Customers predicted to leave

Using our model, we filtered the test data set for customers who are highly likely to leave. The main traits of such customers are:

-They tend to have shorter tenure with the company. -Customers on month-to-month contracts. -Customers paying high monthly charges. This group presents substantial risk for churn because of the combination of higher costs and shorter commitment—all retention efforts.

Predicted loss in Revenue

With respect to revenue, the expected monthly loss is approximately $450,375.20 in the event that no action is undertaken. This estimation is achieved by summing up the monthly revenues from each customer likely to churn. Though this is only an estimate, it nevertheless alerts us of the considerable importance of acting as soon as possible with respect to addressing customer dissatisfaction if we are to avert significant financial consequences.

Proposed incentive scheme

To keep these high-risk customers, the following strategies are being proposed:

  • Loyalty Discounts: Tiers for a reward program that offer customers discounts depending on time spent with the company or sums spent. For instance, customers on a one-year contract would receive a 10% discount; a 15% discount would apply to two-year contracts.
  • Personalized Offers: Provide specific, data-driven promotions based on a customer’s unique usage patterns (services most frequently selected).
  • Recognition Campaigns: ecognition campaigns to celebrate customer milestones (like anniversaries or birthdays) via small rewards, like discounts or gift cards, enhance good-will.
  • Feedback for Rewards: Get customer feedback from those who are at risk of leaving in exchange for minor rewards, such as discounts on bills. Such engagement reinforces the customer’s feeling of being appreciated and may provide an opportunity to remedy a situation leading towards churn.

Conclusion

Our study shows that tenure, contract type, and monthly charges are the main drivers of churn. Implementing retention mechanisms through various incentives to engage with the customer would address these problems and potentially enhance their retention. While this would entail an initial outlay, the savings on churn and an improved customer relationship would far outweigh the associated costs in the long run.

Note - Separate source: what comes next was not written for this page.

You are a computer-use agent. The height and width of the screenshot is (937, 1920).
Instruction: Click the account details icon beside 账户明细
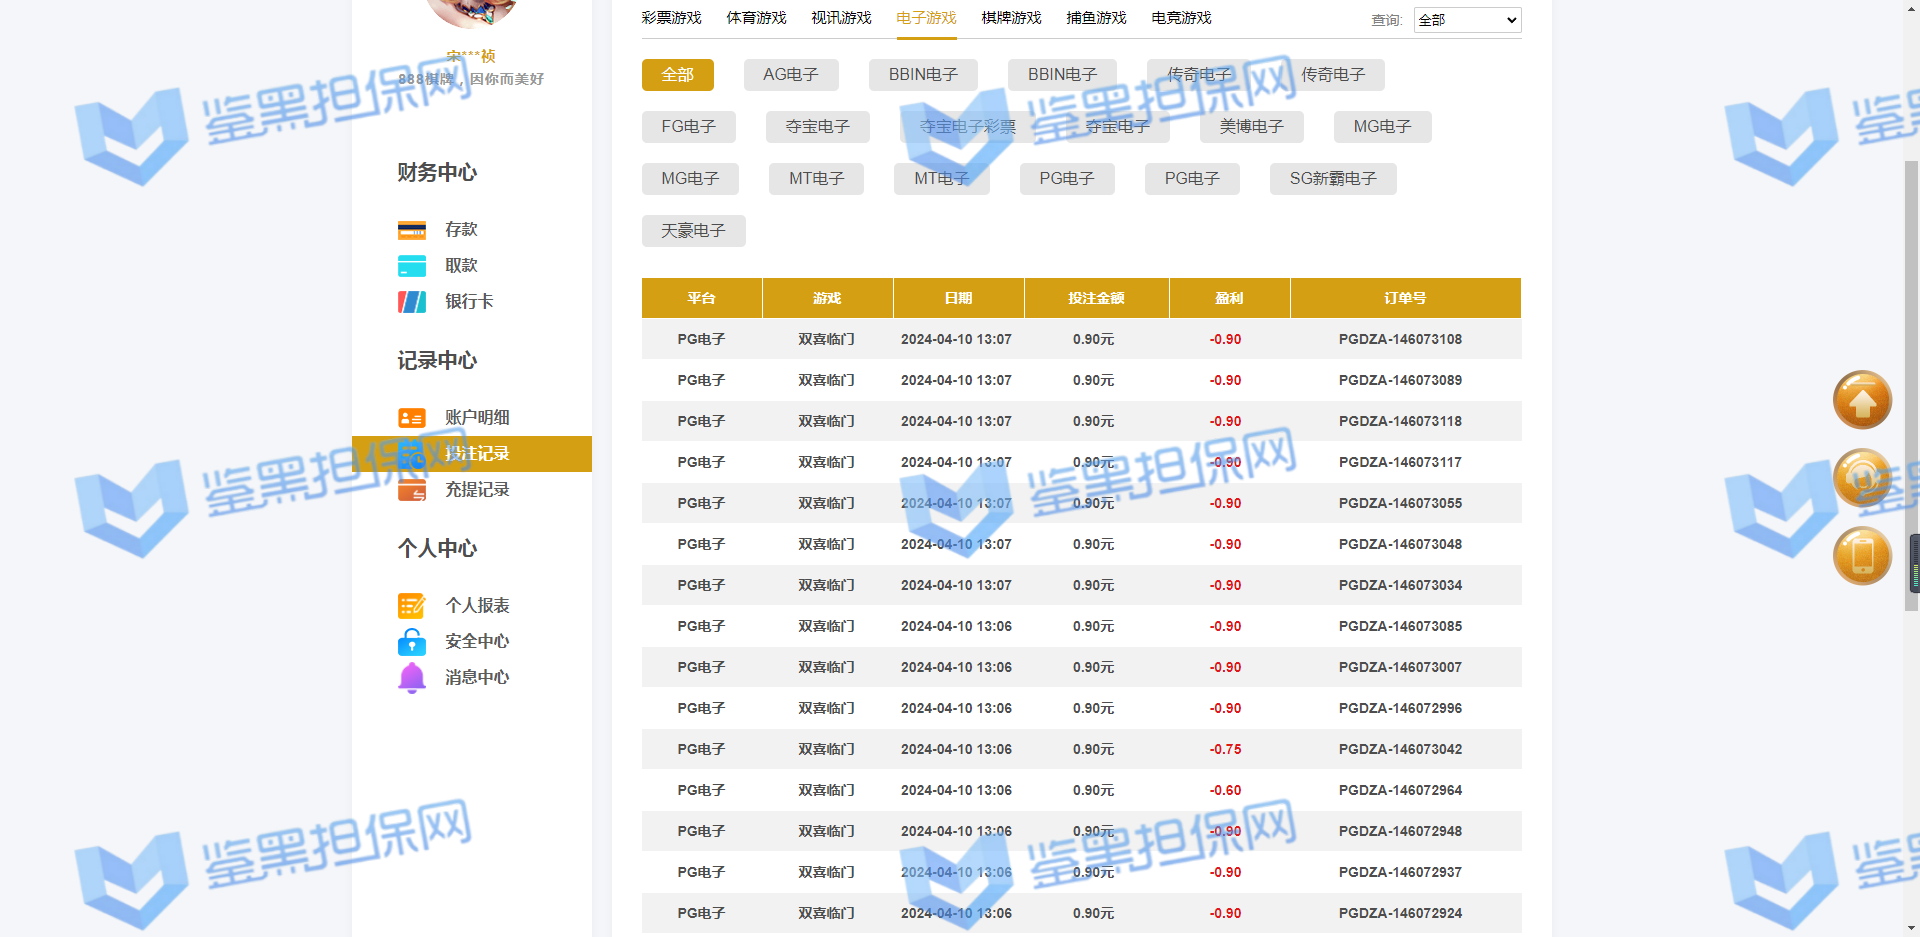tap(411, 418)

Implications - It will be necessary to monitor, work with Finance to determine the maximum discount possible without seriously undermining profit. - Retention strategies should always be tweaked according to customer feedback and continuous model predictions.

Limitation Although with useful insights, this analysis does not go deeper to explore specific demographic qualities attached to age, income levels or regional behaviours which might further give insight into churn behaviour. Adding data sources could help refine future models with better precision and higher granularity.